• [Directions]:
**a)** From the Honors Seminar description below, quote the part that opens with the words containing "The goal of" and closes with "and bio-diesel fuel.".
**b)** Translate the following sentence from the Honors Seminar description below into French: "The goal of each Seminar is to encourage students to think critically and learn about a topic from a variety of perspectives."
**c)** Continue the Honors Seminar description below, beginning after its final sentence.

• [Passage shown]:
An Honors Seminar is a three-credit hour humanities course that is open to all students who are already in or eligible for the Honors Program. Within each Seminar, students explore an advanced topic and consider the greater implications for their lives, their communities, and their world. All Seminars count as elective credit.
The goal of each Seminar is to encourage students to think critically and learn about a topic from a variety of perspectives. The class is taught by a dynamic professor who is knowledgeable and passionate about the subject being presented.
The topic, format, instructor, and time of the Honors Seminar change every semester. Past examples of Honors Seminars offered include:
- The Biology of Cancer – Taught by Russ Dunn, this course invited students to examine how cancer develops,
what causes it, and how various treatment options work from a biological perspective.
- Sustainable Energy: Alternatives for the Future – Taught by Mark Aronson, this course encouraged students to consider the various
types of energy alternatives, such as wind power, solar power, and bio-diesel fuel.
Students also calculated their own carbon footprints and made bio-diesel fuel.

• [Recorded information]:

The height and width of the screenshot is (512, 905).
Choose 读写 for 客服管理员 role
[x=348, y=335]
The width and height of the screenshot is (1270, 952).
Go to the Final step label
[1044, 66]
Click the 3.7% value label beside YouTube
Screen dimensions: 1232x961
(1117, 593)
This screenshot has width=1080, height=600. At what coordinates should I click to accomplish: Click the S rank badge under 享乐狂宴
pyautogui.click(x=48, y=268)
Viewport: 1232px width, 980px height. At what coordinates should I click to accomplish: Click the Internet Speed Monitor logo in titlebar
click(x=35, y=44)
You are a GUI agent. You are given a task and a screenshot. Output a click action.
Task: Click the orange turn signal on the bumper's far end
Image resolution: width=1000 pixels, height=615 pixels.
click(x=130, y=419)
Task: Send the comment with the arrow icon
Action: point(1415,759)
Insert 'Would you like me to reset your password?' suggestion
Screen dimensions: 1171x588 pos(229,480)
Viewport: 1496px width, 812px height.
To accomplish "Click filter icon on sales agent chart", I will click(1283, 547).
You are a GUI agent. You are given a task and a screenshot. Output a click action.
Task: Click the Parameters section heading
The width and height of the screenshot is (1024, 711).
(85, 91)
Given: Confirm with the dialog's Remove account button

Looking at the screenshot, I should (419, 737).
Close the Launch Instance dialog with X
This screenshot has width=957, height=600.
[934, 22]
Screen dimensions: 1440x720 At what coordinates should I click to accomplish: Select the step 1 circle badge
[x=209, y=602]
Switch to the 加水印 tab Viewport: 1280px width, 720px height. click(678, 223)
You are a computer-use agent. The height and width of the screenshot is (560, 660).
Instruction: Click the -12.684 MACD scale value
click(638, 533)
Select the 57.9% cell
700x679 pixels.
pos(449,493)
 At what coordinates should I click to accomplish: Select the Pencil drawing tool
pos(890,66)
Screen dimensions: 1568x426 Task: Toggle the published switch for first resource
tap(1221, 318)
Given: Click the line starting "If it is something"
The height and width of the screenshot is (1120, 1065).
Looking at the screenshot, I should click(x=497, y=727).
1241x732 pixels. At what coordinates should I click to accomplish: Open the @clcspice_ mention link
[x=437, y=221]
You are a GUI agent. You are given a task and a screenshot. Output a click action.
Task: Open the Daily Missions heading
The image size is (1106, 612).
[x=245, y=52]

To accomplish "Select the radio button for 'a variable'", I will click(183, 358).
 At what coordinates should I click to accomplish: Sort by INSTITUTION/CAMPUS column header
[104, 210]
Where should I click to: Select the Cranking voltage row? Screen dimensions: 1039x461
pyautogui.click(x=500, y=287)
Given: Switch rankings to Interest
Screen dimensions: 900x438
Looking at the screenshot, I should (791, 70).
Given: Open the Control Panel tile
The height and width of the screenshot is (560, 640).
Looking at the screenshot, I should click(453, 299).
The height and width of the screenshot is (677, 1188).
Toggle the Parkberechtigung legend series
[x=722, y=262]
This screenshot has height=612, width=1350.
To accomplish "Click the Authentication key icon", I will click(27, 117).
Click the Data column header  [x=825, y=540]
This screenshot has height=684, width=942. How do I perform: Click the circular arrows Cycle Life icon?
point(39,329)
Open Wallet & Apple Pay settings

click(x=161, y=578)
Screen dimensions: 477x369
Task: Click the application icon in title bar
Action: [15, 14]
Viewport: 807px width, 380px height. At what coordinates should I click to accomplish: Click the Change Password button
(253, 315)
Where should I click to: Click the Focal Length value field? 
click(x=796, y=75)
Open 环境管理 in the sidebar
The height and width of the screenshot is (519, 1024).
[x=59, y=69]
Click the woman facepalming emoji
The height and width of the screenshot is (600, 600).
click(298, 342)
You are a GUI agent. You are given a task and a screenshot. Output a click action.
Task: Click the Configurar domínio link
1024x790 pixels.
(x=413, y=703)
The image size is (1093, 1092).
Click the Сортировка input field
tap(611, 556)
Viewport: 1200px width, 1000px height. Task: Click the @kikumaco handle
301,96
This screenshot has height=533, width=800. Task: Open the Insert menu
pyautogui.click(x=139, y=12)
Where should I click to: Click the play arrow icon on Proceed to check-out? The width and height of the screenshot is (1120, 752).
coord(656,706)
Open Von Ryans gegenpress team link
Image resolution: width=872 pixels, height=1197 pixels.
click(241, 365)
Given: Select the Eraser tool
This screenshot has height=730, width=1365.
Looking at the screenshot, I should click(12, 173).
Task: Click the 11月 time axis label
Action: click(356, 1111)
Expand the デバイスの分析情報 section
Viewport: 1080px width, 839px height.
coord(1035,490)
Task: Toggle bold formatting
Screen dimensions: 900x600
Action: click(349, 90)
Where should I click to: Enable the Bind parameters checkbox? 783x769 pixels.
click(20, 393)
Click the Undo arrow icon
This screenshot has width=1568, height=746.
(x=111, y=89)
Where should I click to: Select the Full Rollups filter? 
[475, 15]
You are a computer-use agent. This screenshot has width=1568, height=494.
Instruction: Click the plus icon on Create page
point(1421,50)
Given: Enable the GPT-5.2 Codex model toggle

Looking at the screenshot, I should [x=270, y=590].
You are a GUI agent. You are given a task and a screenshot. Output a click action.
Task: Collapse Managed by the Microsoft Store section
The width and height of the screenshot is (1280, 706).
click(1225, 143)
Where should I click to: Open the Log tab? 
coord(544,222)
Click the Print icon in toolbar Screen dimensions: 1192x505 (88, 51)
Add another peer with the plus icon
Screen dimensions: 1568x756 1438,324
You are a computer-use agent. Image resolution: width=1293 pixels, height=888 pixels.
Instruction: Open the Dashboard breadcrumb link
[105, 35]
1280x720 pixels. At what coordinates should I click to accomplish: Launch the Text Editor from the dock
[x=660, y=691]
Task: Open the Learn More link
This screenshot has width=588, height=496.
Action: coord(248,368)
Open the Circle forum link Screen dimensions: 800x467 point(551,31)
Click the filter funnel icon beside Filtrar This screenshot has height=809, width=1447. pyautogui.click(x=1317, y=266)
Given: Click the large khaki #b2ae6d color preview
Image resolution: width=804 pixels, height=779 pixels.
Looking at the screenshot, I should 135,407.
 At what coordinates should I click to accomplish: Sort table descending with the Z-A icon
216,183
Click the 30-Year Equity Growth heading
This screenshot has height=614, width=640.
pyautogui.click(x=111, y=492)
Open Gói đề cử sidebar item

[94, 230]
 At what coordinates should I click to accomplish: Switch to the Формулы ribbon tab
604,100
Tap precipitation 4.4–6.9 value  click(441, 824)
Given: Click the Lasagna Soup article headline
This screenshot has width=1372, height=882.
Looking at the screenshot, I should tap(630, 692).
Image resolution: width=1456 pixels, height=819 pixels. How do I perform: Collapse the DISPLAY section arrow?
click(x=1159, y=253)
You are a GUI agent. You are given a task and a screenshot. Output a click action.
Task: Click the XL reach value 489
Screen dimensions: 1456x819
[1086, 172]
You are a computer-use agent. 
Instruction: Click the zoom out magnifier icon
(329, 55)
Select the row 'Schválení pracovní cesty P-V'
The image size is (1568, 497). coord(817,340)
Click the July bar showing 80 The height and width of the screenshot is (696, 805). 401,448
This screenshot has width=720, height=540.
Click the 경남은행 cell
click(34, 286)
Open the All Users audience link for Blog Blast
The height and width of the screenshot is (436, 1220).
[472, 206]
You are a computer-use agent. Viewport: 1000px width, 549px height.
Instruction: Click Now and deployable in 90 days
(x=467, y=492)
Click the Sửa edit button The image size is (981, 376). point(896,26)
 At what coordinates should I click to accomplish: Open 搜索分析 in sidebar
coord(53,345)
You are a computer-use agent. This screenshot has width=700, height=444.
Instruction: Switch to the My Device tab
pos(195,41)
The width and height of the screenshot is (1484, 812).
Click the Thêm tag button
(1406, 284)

• [Results]:
**a)**
The goal of each Seminar is to encourage students to think critically and learn about a topic from a variety of perspectives. The class is taught by a dynamic professor who is knowledgeable and passionate about the subject being presented.
The topic, format, instructor, and time of the Honors Seminar change every semester. Past examples of Honors Seminars offered include:
- The Biology of Cancer – Taught by Russ Dunn, this course invited students to examine how cancer develops,
what causes it, and how various treatment options work from a biological perspective.
- Sustainable Energy: Alternatives for the Future – Taught by Mark Aronson, this course encouraged students to consider the various
types of energy alternatives, such as wind power, solar power, and bio-diesel fuel.

**b)** L'objectif de chaque séminaire est d'encourager les étudiants à penser de manière critique et à étudier un sujet sous des perspectives variées.

**c)**
- Diversity and Disability through Autobiographical Literature – In this class, taught by Jan Weis, students read various autobiographical accounts
of people with disabilities in order to explore the different issues faced within
that community. Disabilities examined include paraplegia, Asperger’s syndrome, blindness,
and deafness. The class also featured guest speakers who shared their own experiences
and how they have been affected by the Americans with Disabilities Act.
- Growing Up Midwestern – In this class, taught by Bill Roba, students read works of local authors in order
to explore the values, heritage, and experiences of people raised within the Midwestern
- Violence in Schools: The Lost Students – Taught by Dr. Lori Matthew, this class examined different incidences of violence
in schools, such as the tragedies at Columbine, Virginia Tech, and the University
of Northern Illinois. From and educational and psychological perspective, students
considered the potential causes of such incidences, and they also evaluated the repercussions
of such acts and possible solutions for preventing violence.